The coalition is proposing a set of amendments to be incorporated into the planned reauthorization of the Individuals with Disabilities Act of 1997 (IDEA) that would establish a federal commitment to the principles of universal design and increase funding for tools and services that make educational materials and environments more accessible to all students, including those with sensory, cognitive, and physical disabilities.
“We have seen over and over again that technological or educational products developed using universal design principles end up benefiting all students-those with and without disabilities” says Babette Moeller of CCT.
The proposed amendments emphasize the potential educational benefits of interactive television, mobile computing devices, and web-based media. They also stress the economic benefits of universally designed technology: It is cheaper to incorporate accessibility features during the initial development of technology tools, rather than trying to retrofit the tools later on.

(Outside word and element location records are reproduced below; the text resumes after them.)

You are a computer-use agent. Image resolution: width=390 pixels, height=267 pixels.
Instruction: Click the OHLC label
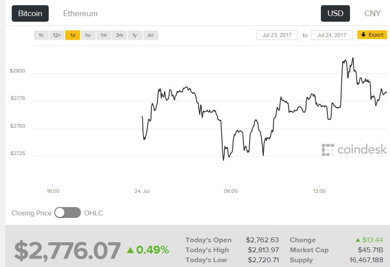point(93,213)
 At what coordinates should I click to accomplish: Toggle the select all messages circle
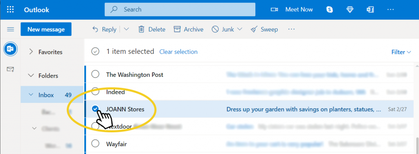coord(95,51)
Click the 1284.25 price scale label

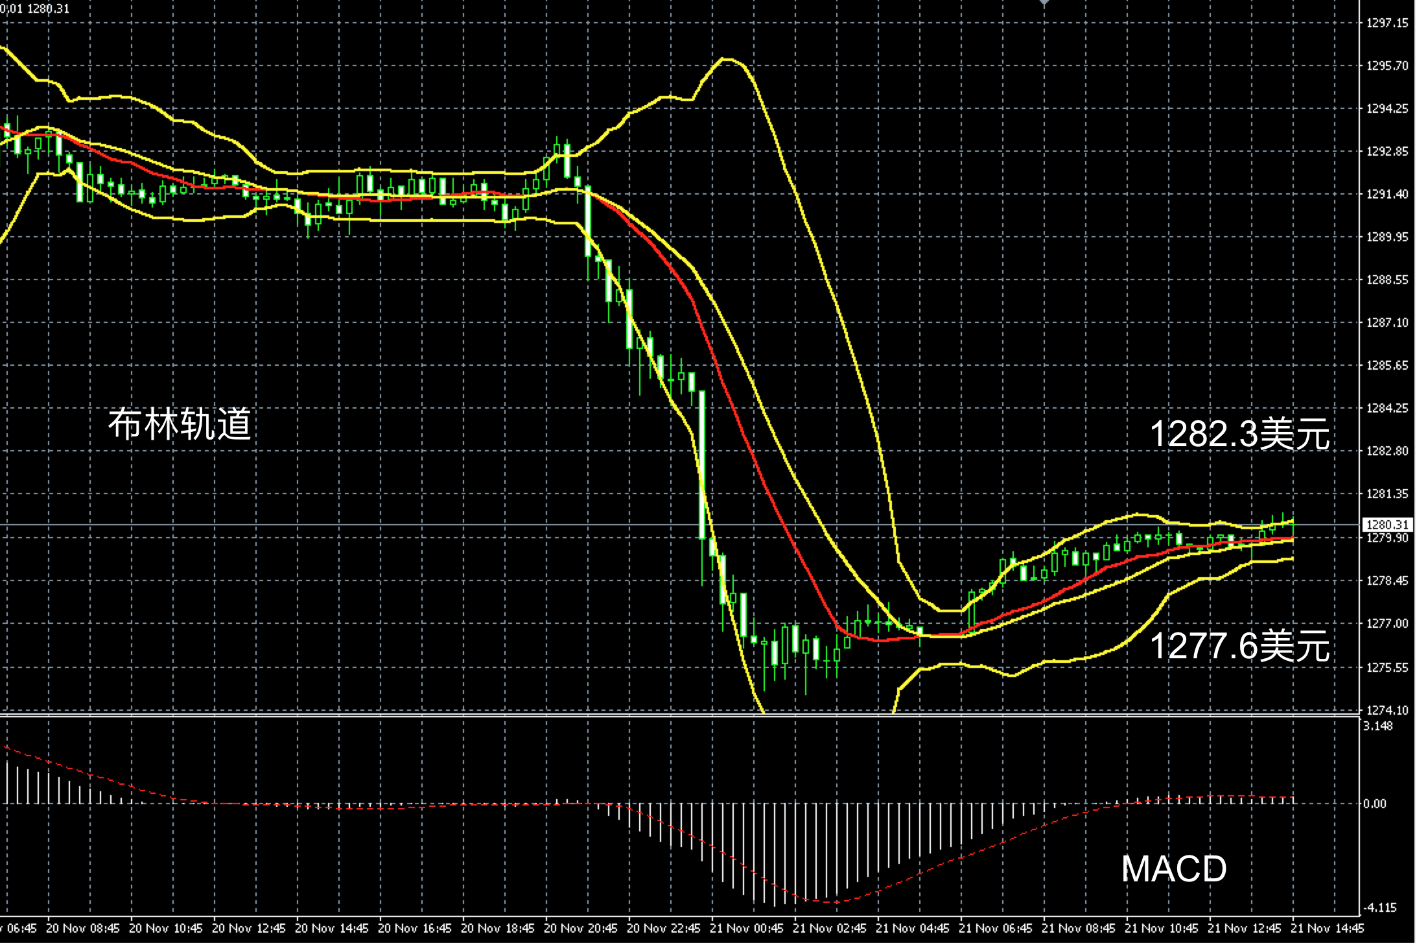pos(1387,408)
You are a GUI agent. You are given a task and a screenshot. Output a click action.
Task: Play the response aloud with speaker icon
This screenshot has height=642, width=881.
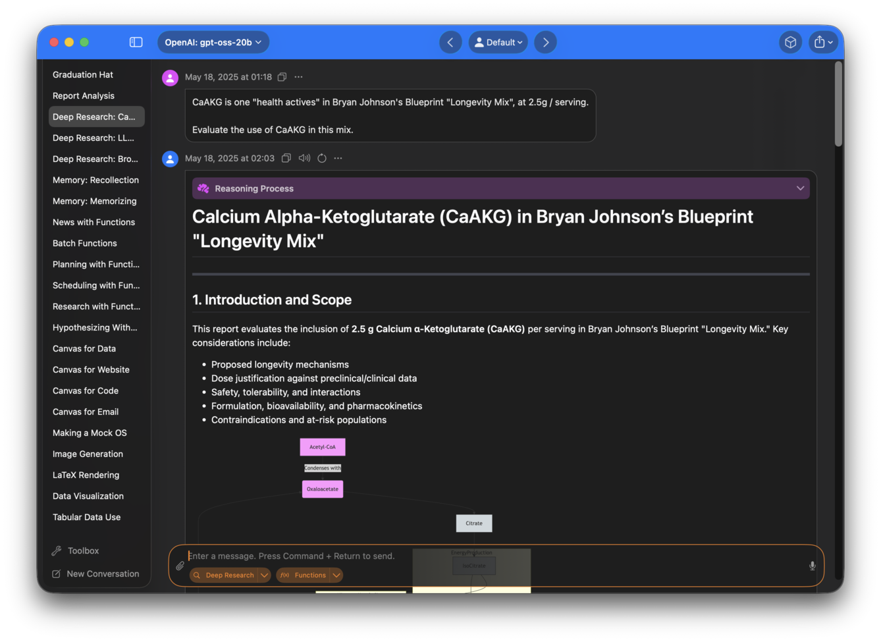click(304, 158)
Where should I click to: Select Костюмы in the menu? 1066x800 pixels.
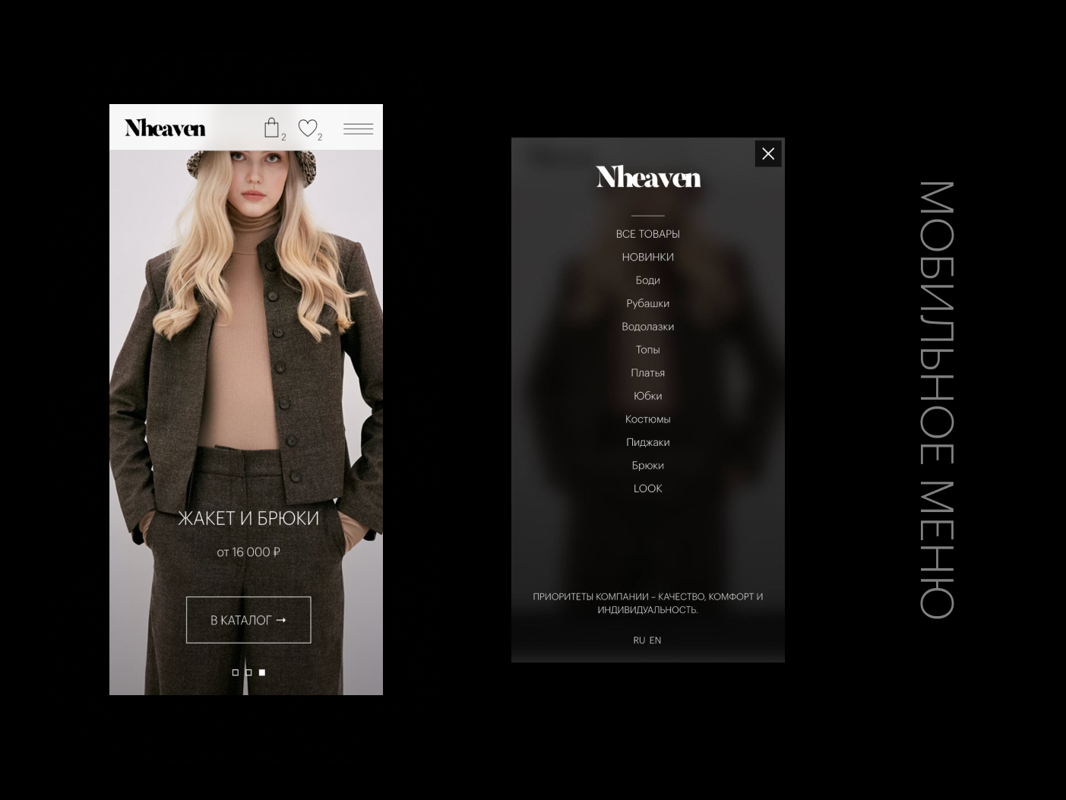coord(647,419)
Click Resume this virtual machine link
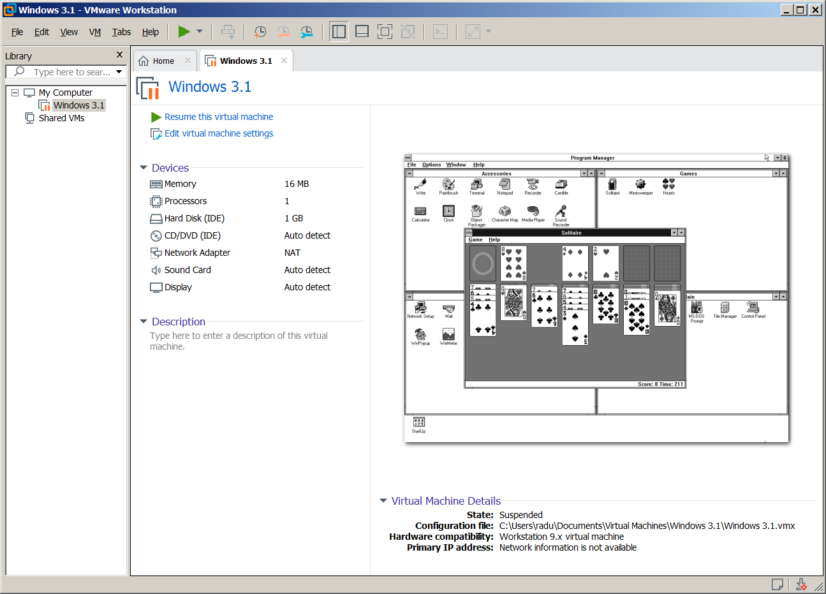 tap(219, 117)
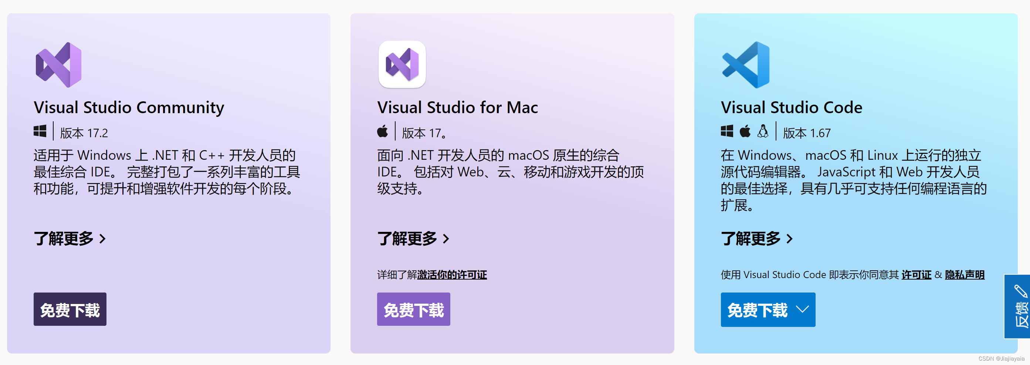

The coalition cites these other benefits of universally designed technology:
- “high standards and performance expectations can be implemented for all learners when universally designed curriculum tools and materials are available in the classroom
- children for whom wide scale and/or high stakes assessments present barriers to demonstrating their skills and abilities will have classroom experiences that prepare them for the use of new accommodations and accessibility supports
- teachers and schools save time and money by teaching all students with the same educational tools
- professional development costs are reduced as the types and numbers of new technologies with which they must become familiar are reduced
- fewer children are stigmatized as a result of having to obtain “specialized” learning tools
- students with disabilities gain knowledge working with up-to-date technologies that can help them to secure employment or continue their education
- students not yet identified as having disabilities benefit from a range of options to navigate, process, and express information”

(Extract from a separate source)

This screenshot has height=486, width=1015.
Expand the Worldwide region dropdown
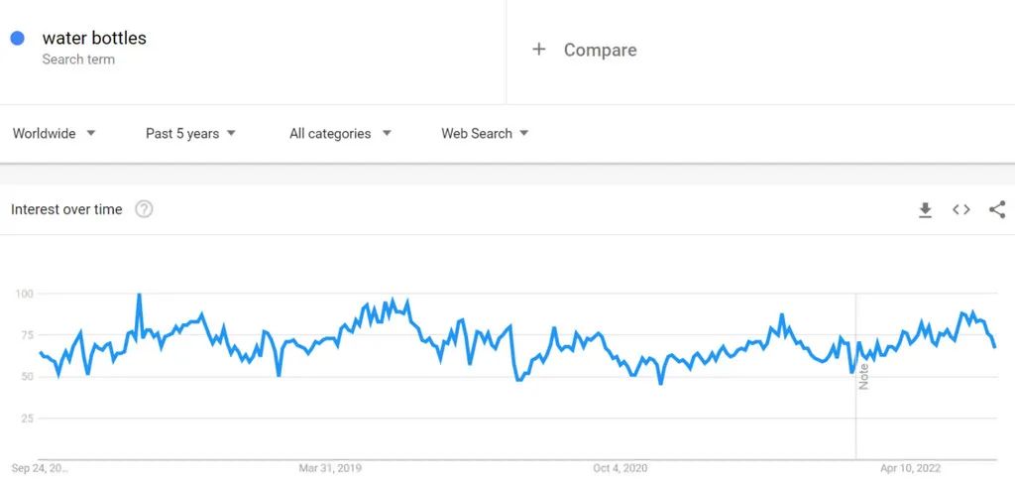coord(55,134)
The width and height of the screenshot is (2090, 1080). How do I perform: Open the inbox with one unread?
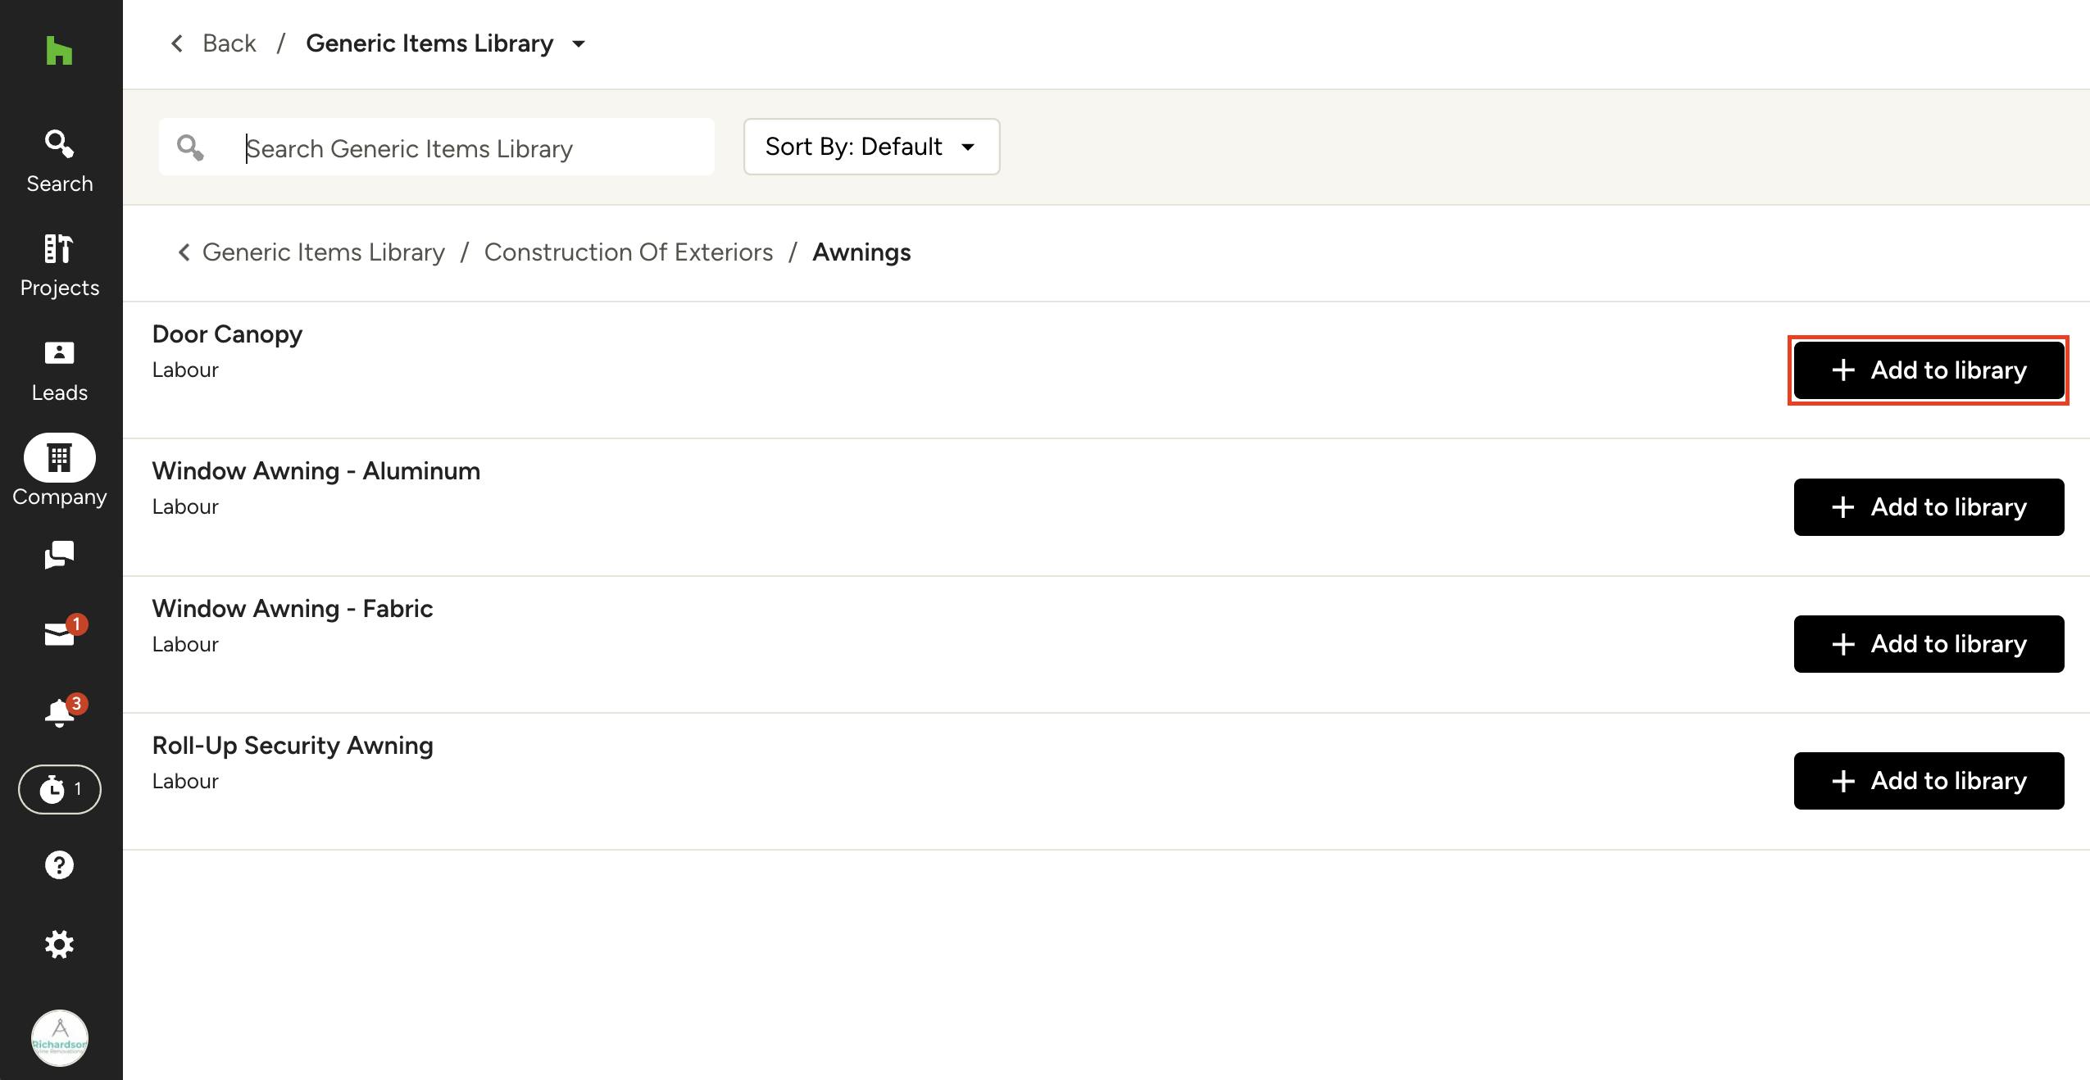59,634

The proposed amendments outline several changes to the IDEA law, including these:
- Concepts of universally or inclusively designed technologies and educational materials and services should be incorporated throughout IDEA with corresponding levels of funding for research and development, and teacher training and preparation.

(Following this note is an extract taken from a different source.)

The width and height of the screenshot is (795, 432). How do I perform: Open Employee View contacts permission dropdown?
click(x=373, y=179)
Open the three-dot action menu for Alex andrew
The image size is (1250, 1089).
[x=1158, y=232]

- Entities that receive grants, contracts or other federal assistance through IDEA should be required to ensure the accessibility of their project deliverables, including print materials, electronic media materials, web sites, videos, software, CD-ROMs and DVDs. Similarly, educational programs supported with federal funds authorized under IDEA or other federal authorizing statutes should be required to ensure the accessibility of their learning materials. Both of these obligations should be applied on a going forward basis, as of the date of the reauthorization.
- Funding for teacher training and preparation, particularly with respect to universally designed technologies and assistive technology devices, should be increased.
The effort to bring together these 25 organizations, discuss and propose the amendments was organized by Leslie Harries Associates (a Washington-based technology consulting firm) in collaboration with the CPB/WGBH National Center for Accessible Media (NCAM), the Center for Applied Special Technology (CAST), and EDC’s Center for Children and Technology. Funding was provided by Verizon.